When we write down a word, it is just a couple of markings on paper, but we don’t think of that reality because we have assigned it a meaning. The word “Dog” as I have just typed it out is a collection of pixels on a screen, but the shape of those pixels has a predetermined meaning, causing you to think of a dog in your mind when you read those words.

A frame displays a painting of early 1900s pipe. Below the image is the words "ceci n'est pas une pipe," French for "this is not a pipe"
The Treachery of Images on display at the Los Angeles County Museum of Art. Photograph taken by Daryl Mitchell.

These ideas come into play in the famous painting, The Treachery of Images by Belgian artist René Magritte, created in 1929. The image displays a picture of a pipe along with the words "this is not a pipe." If we aren’t thinking about language in an abstract way, this picture is quite confusing, because it clearly displays a pipe, but the text says that it does not. The answer is that it does not display a literal pipe, but a representation, or symbol, of a pipe. This artwork makes us stop and really consider what we do every day when we speak or see a painting. Our minds are incredibly complex and have developed complex shortcuts so we can understand each other.


Semiotics

In semiotics, the pipe is called a signifier, and a real, physical pipe would be the signified. The word is an arbitrary: it only represents what it represents because we have all agreed to it. This kind of thinking can help us understand linguistic shifts that change the meaning of words. A great example of this is the word “tablet.” Does it mean an ancient block of clay, perhaps containing one of the earliest samples of modern writing, or a high-tech, touch-screen device? At some point, we decided that this word could refer to both, and at that point the context became more important than ever to understanding what a tablet is.


Quickdraw

On Quickdraw, one of the reasons the neural network may struggle to identify a simple doodle is because the player envisions the item differently from previous players, so the neural network can’t match the two symbols. In the following screenshot, we can clearly tell that the reason why the neural network didn’t recognize the previous doodle of a baseball was because the player didn’t draw the usual stitch pattern that is often seen on baseballs. In the future, the neural network may be better able to identify the baseball even without this iconic pattern—Its understanding of the symbol is widening, just like words take on new meanings.
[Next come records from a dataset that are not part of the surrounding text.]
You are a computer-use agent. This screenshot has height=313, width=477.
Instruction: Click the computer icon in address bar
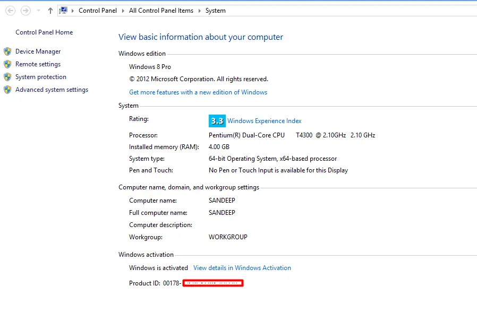point(63,10)

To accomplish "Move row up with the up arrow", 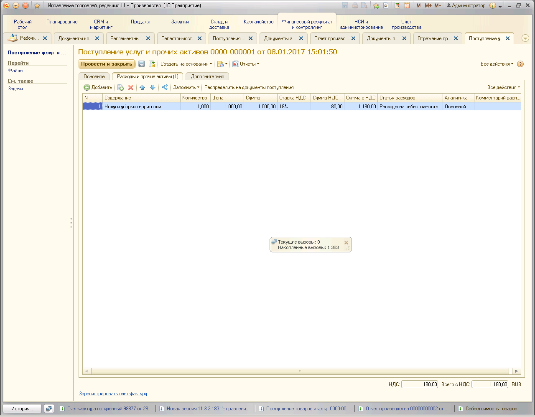I will coord(142,87).
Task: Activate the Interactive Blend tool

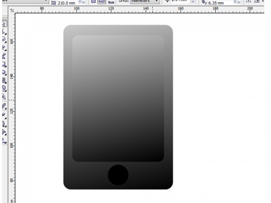Action: [x=4, y=106]
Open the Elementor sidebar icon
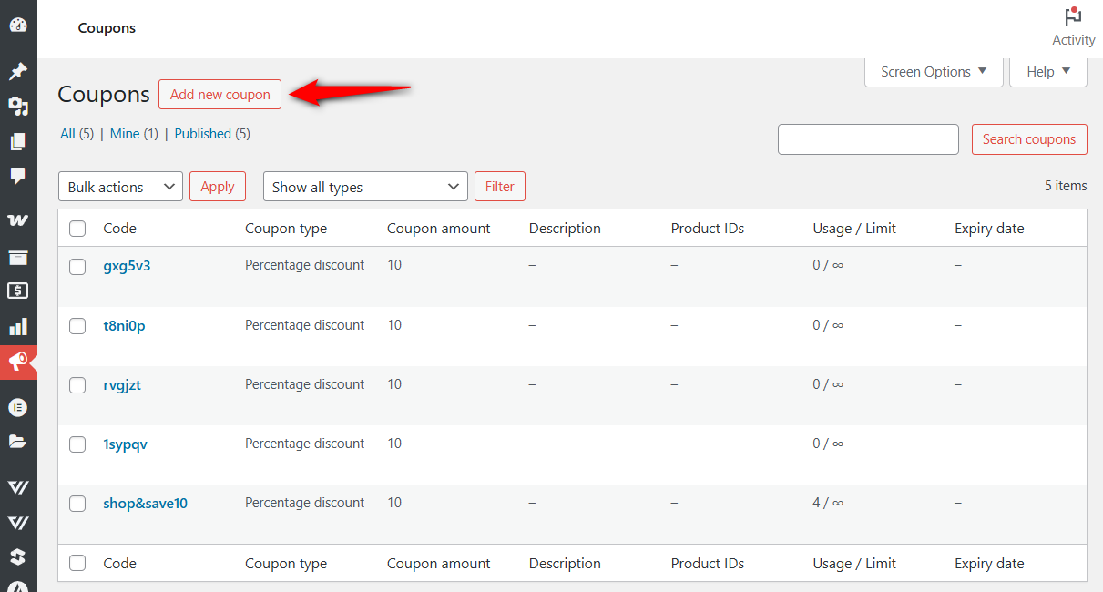The image size is (1103, 592). 18,406
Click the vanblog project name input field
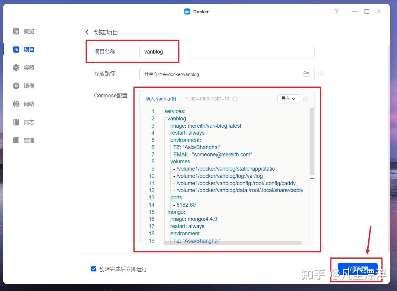This screenshot has height=291, width=397. tap(226, 52)
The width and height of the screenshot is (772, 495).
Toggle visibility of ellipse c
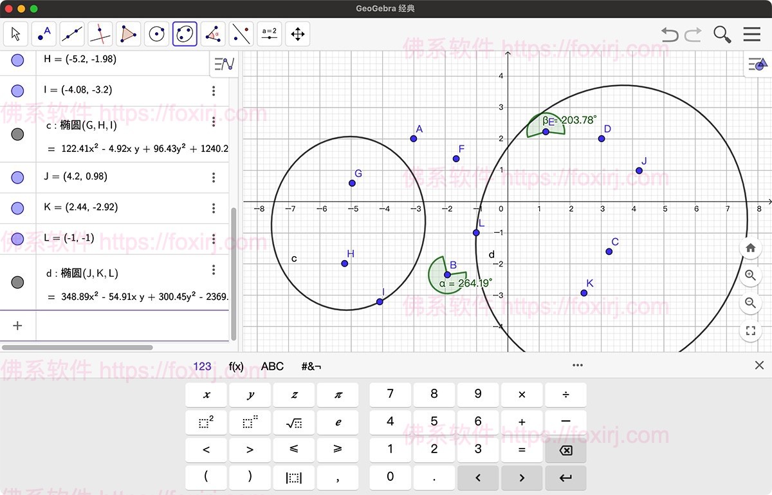(18, 134)
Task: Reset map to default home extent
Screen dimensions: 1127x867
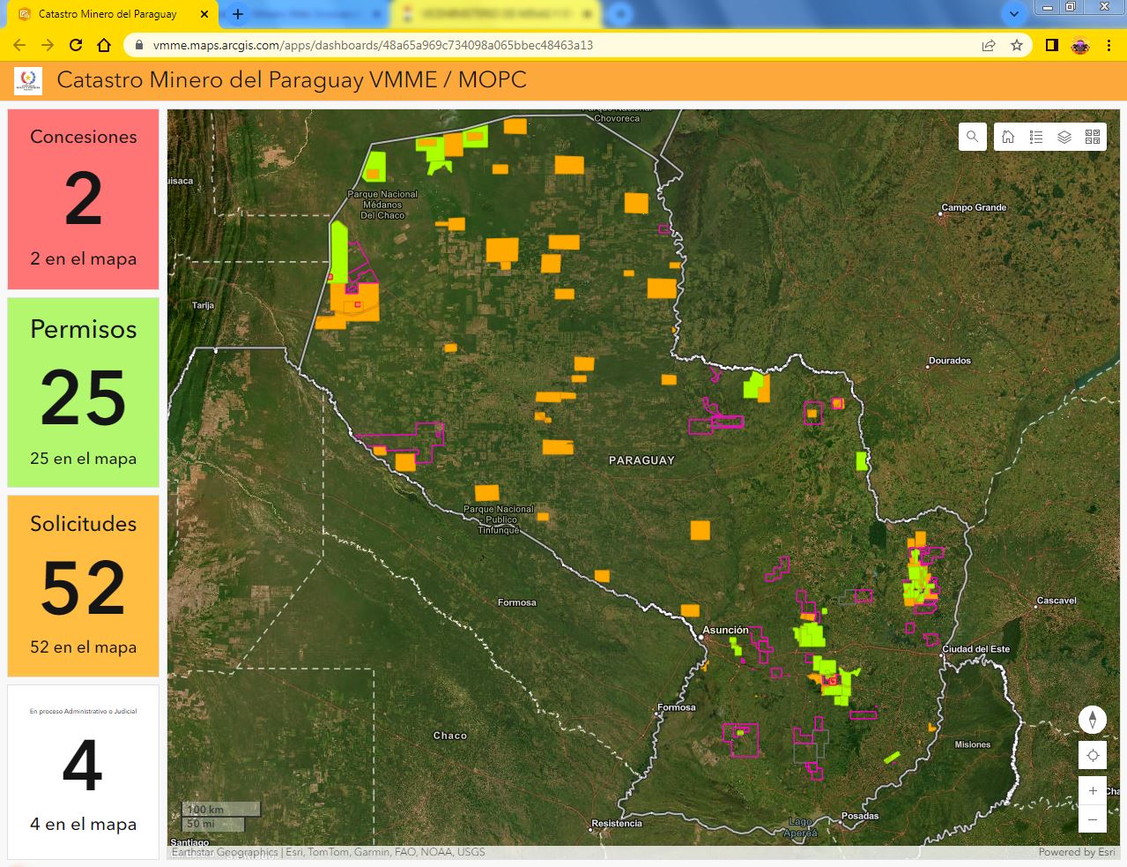Action: pos(1008,137)
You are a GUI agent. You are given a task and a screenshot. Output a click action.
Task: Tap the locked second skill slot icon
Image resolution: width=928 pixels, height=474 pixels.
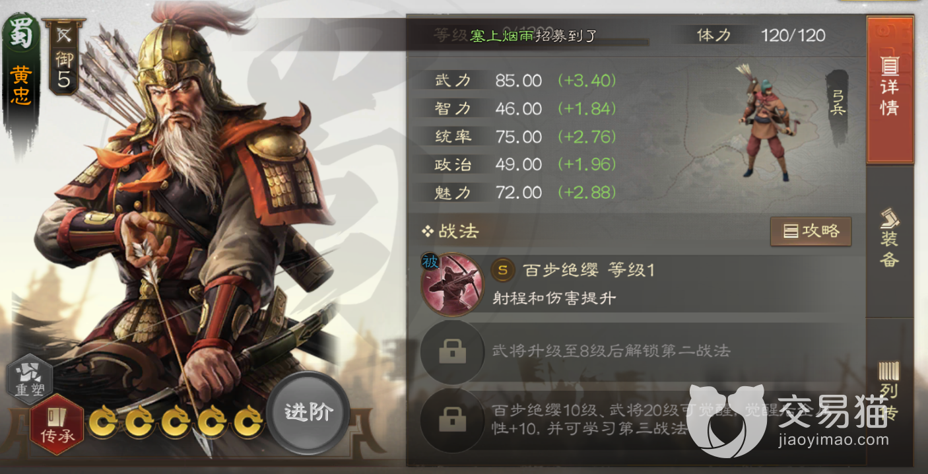[x=452, y=352]
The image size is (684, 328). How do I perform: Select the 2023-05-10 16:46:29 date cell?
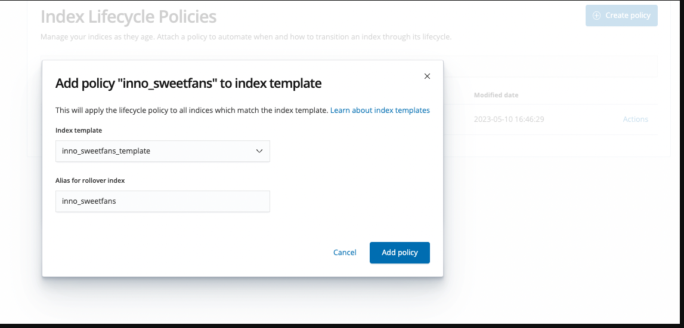pyautogui.click(x=509, y=119)
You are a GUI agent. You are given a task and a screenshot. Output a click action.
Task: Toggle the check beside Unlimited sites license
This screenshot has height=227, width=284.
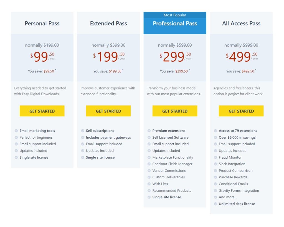pos(215,204)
A collection of six doodles from the neural network's database that display baseballs.
These are just a few of the neural network's collection of baseball doodles. In their entire database, only one other doodle lacked the stitch pattern. It now becomes clear that the player accidentally forgot to include a baseball's most important attribute in their drawing, accidentally drawing something more like a tennis ball instead.

The Future of Symbols in Textual Analysis

With the rise of visual media and improved image recognition, it is possible that in the future qualitative analysis processes could become better at understanding the meaning of images included within a text. For example, currently in NLP although emojis are sometimes deleted, analysts can also have them transformed into words to preserve meaning. It is possible that these same processes could someday be applied to doodles like those in Quickdraw, capturing a broader range of nuance. While it may feel like those symbols are not “really” text, the line between text and doodles is less defined than we may realize. As every day analysts create new innovations, it is possible that the future will bring textual analysis that is almost unrecognizable from what we have today in its breadth and variation, including both words and images alike to produce an even wider range of analysis than what we already witness.